Problema
Extraia, sem mudar nada, o trecho do texto sobre a gripe espanhola que começa nas palavras "Depois de soar" e termina logo depois de "aconteceu a seguir.".

Texto fornecido
###

Ali, como em tantas outras partes do mundo, as autoridades tinham imposto duras medidas para suster o contágio mortífero da gripe pneumónica, ou gripe espanhola, que fustigara a população nos últimos meses.
Estava tudo farto do isolamento.
Depois de soar a sirene, os restaurantes e bares encheram-se de gente.
As massas celebraram, lançando as máscaras ao lixo e acorrendo aos teatros.
A euforia da liberdade era forte:
Tinham vencido a pandemia mais mortífera da história da Humanidade. Ou assim pensaram na altura.
São Francisco fora uma das primeiras cidades a tomar medidas de distanciamento e uso obrigatório de máscaras para mitigar o contágio da pneumónica, que ali chegara em Setembro.
Em Novembro, os novos casos de infecção caíam de forma sustentada e, ao crerem que a situação estava controlada, as restrições foram levantadas.
Não é preciso imaginação para adivinhar o que aconteceu a seguir.
Algumas semanas depois do toque da sirene, São Francisco estava a braços com uma subida em flecha de novos infectados.
Mas quando as autoridades tentaram reactivar as medidas obrigatórias, como o uso de máscaras, a população resistiu.
Houve protestos.
A “Liga Anti-Máscara” fez campanha contra a ordem.
São Francisco, incapaz de controlar o surto e a braços com uma população que se recusava a voltar para dentro de portas, tornou-se a cidade mais atingida pela pandemia no país, com 45 mil novos casos de infecção e 3 mil mortos.
Uns 600 quilómetros mais abaixo, em Los Angeles, a comunidade médica e as autoridades debateram durante muito tempo a utilidade das máscaras para combater o vírus.
Houve uma “semana da limpeza” para desinfectar todas as secções da cidade e restrições nos horários de funcionamento das lojas.
Houve uma semana para “ficar em casa”, mas poucos residentes cumpriram.
Um grupo de igrejas tentou reabrir à revelia das ordens.
A pressão sobre a autarquia vinha de todos os lados e no início de Dezembro as restrições foram aliviadas.

###

Dados fornecidos
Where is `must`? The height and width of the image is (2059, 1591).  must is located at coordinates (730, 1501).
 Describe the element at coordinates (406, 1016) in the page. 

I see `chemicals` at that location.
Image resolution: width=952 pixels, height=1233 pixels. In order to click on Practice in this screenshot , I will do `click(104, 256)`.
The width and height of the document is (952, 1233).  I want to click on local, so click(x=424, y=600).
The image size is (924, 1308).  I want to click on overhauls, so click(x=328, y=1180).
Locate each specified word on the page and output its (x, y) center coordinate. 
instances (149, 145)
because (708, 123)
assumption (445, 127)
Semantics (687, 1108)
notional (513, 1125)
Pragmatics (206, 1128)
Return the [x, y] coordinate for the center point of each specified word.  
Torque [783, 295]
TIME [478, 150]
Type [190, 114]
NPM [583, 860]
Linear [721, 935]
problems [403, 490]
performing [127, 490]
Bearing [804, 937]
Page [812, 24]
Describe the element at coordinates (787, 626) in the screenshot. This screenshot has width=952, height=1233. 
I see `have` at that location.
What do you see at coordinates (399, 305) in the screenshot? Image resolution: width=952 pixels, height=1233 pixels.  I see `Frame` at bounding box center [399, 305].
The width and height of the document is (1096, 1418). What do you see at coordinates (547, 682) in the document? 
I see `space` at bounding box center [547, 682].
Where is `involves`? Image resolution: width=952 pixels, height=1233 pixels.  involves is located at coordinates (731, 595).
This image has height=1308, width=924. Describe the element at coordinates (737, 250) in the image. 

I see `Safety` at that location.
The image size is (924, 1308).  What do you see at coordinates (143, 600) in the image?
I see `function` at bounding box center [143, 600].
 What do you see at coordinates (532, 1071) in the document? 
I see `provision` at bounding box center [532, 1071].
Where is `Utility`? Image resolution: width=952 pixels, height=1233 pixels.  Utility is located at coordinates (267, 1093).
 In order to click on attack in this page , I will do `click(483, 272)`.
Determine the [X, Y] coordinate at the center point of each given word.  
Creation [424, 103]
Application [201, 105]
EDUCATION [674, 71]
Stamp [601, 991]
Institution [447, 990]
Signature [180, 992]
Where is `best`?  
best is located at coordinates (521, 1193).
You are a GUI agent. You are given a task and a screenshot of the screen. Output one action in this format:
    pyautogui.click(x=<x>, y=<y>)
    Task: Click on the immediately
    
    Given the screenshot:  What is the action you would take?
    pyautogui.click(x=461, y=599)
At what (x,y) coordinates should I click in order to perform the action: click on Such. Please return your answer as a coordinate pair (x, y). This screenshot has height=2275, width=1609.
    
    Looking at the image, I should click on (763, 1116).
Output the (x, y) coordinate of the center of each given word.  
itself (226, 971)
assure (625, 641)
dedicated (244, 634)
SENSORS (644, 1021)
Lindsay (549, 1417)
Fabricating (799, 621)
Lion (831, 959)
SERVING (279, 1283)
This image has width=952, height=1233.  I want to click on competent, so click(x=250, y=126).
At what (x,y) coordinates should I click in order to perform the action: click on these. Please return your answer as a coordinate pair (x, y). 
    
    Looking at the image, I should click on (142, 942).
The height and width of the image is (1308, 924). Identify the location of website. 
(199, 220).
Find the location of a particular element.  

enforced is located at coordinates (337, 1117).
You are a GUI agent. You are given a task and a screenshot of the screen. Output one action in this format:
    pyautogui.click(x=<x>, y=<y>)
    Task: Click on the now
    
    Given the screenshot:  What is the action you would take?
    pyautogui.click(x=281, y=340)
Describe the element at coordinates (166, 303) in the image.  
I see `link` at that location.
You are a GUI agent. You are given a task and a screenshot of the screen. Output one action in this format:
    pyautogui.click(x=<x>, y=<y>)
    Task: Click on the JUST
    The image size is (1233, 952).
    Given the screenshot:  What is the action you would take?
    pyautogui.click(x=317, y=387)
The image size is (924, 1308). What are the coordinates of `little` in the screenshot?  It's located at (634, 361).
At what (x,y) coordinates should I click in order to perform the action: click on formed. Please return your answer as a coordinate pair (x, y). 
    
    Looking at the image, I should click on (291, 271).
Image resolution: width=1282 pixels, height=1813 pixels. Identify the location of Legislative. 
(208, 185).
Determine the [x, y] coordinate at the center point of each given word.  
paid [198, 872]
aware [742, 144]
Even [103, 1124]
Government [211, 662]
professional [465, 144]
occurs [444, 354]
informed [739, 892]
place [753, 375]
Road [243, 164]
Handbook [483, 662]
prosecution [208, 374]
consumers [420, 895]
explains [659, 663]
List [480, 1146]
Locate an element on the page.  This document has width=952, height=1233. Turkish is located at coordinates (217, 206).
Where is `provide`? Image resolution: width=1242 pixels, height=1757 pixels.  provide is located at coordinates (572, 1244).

###

Solução
Depois de soar a sirene, os restaurantes e bares encheram-se de gente.
As massas celebraram, lançando as máscaras ao lixo e acorrendo aos teatros.
A euforia da liberdade era forte:
Tinham vencido a pandemia mais mortífera da história da Humanidade. Ou assim pensaram na altura.
São Francisco fora uma das primeiras cidades a tomar medidas de distanciamento e uso obrigatório de máscaras para mitigar o contágio da pneumónica, que ali chegara em Setembro.
Em Novembro, os novos casos de infecção caíam de forma sustentada e, ao crerem que a situação estava controlada, as restrições foram levantadas.
Não é preciso imaginação para adivinhar o que aconteceu a seguir.